Items from a dataset:
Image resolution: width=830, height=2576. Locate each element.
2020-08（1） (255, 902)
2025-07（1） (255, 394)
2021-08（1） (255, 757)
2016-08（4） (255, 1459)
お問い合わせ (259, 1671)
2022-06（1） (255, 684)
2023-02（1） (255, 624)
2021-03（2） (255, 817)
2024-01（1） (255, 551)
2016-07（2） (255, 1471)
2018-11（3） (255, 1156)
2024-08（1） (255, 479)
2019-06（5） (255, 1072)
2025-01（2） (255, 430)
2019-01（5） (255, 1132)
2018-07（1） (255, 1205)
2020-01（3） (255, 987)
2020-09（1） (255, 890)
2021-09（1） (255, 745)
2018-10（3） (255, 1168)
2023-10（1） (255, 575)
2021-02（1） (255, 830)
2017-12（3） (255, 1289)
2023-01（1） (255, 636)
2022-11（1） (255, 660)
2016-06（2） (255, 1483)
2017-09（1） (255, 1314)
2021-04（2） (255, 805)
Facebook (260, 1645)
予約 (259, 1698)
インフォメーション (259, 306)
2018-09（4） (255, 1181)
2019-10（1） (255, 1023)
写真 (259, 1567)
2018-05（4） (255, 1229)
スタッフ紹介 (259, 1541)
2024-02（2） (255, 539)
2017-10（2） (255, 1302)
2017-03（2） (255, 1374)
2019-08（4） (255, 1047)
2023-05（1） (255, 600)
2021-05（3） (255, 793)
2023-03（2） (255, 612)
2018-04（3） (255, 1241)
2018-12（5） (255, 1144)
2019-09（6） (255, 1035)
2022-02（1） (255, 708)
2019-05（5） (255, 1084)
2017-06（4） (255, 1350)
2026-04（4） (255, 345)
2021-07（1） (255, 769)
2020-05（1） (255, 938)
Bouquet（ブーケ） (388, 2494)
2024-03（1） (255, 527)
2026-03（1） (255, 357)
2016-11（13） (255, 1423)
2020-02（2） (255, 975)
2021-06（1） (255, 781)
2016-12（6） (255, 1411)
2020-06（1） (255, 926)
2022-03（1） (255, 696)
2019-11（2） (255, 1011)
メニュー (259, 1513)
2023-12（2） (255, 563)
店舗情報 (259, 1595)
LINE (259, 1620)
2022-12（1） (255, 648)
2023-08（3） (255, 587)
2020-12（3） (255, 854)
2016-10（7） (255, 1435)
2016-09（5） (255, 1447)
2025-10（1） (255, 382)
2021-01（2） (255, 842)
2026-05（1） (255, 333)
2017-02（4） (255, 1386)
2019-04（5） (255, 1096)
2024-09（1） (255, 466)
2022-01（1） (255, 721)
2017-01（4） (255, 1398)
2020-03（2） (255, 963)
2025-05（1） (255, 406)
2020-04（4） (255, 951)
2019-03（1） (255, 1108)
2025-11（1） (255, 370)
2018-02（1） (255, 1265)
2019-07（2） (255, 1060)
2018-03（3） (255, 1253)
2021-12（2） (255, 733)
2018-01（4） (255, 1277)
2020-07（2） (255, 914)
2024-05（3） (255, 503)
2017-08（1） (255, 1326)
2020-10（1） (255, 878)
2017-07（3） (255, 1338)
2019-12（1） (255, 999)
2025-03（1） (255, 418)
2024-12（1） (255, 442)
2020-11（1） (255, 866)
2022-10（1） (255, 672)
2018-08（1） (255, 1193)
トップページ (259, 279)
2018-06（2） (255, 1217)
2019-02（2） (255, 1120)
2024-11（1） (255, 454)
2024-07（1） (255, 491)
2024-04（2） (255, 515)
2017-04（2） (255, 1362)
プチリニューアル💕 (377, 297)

What needs to be done: Repeat the data above. Change nothing.

Task solution:
Image resolution: width=830, height=2576. Locate each element.
2020-08（1） (255, 902)
2025-07（1） (255, 394)
2021-08（1） (255, 757)
2016-08（4） (255, 1459)
お問い合わせ (259, 1671)
2022-06（1） (255, 684)
2023-02（1） (255, 624)
2021-03（2） (255, 817)
2024-01（1） (255, 551)
2016-07（2） (255, 1471)
2018-11（3） (255, 1156)
2024-08（1） (255, 479)
2019-06（5） (255, 1072)
2025-01（2） (255, 430)
2019-01（5） (255, 1132)
2018-07（1） (255, 1205)
2020-01（3） (255, 987)
2020-09（1） (255, 890)
2021-09（1） (255, 745)
2018-10（3） (255, 1168)
2023-10（1） (255, 575)
2021-02（1） (255, 830)
2017-12（3） (255, 1289)
2023-01（1） (255, 636)
2022-11（1） (255, 660)
2016-06（2） (255, 1483)
2017-09（1） (255, 1314)
2021-04（2） (255, 805)
Facebook (260, 1645)
予約 (259, 1698)
インフォメーション (259, 306)
2018-09（4） (255, 1181)
2019-10（1） (255, 1023)
写真 (259, 1567)
2018-05（4） (255, 1229)
スタッフ紹介 (259, 1541)
2024-02（2） (255, 539)
2017-10（2） (255, 1302)
2017-03（2） (255, 1374)
2019-08（4） (255, 1047)
2023-05（1） (255, 600)
2021-05（3） (255, 793)
2023-03（2） (255, 612)
2018-04（3） (255, 1241)
2018-12（5） (255, 1144)
2019-09（6） (255, 1035)
2022-02（1） (255, 708)
2019-05（5） (255, 1084)
2017-06（4） (255, 1350)
2026-04（4） (255, 345)
2021-07（1） (255, 769)
2020-05（1） (255, 938)
Bouquet（ブーケ） (388, 2494)
2024-03（1） (255, 527)
2026-03（1） (255, 357)
2016-11（13） (255, 1423)
2020-02（2） (255, 975)
2021-06（1） (255, 781)
2016-12（6） (255, 1411)
2020-06（1） (255, 926)
2022-03（1） (255, 696)
2019-11（2） (255, 1011)
メニュー (259, 1513)
2023-12（2） (255, 563)
店舗情報 (259, 1595)
LINE (259, 1620)
2022-12（1） (255, 648)
2023-08（3） (255, 587)
2020-12（3） (255, 854)
2016-10（7） (255, 1435)
2016-09（5） (255, 1447)
2025-10（1） (255, 382)
2021-01（2） (255, 842)
2026-05（1） (255, 333)
2017-02（4） (255, 1386)
2019-04（5） (255, 1096)
2024-09（1） (255, 466)
2022-01（1） (255, 721)
2017-01（4） (255, 1398)
2020-03（2） (255, 963)
2025-05（1） (255, 406)
2020-04（4） (255, 951)
2019-03（1） (255, 1108)
2025-11（1） (255, 370)
2018-02（1） (255, 1265)
2019-07（2） (255, 1060)
2018-03（3） (255, 1253)
2021-12（2） (255, 733)
2018-01（4） (255, 1277)
2020-07（2） (255, 914)
2024-05（3） (255, 503)
2017-08（1） (255, 1326)
2020-10（1） (255, 878)
2017-07（3） (255, 1338)
2019-12（1） (255, 999)
2025-03（1） (255, 418)
2024-12（1） (255, 442)
2020-11（1） (255, 866)
2022-10（1） (255, 672)
2018-08（1） (255, 1193)
トップページ (259, 279)
2018-06（2） (255, 1217)
2019-02（2） (255, 1120)
2024-11（1） (255, 454)
2024-07（1） (255, 491)
2024-04（2） (255, 515)
2017-04（2） (255, 1362)
プチリニューアル💕 (377, 297)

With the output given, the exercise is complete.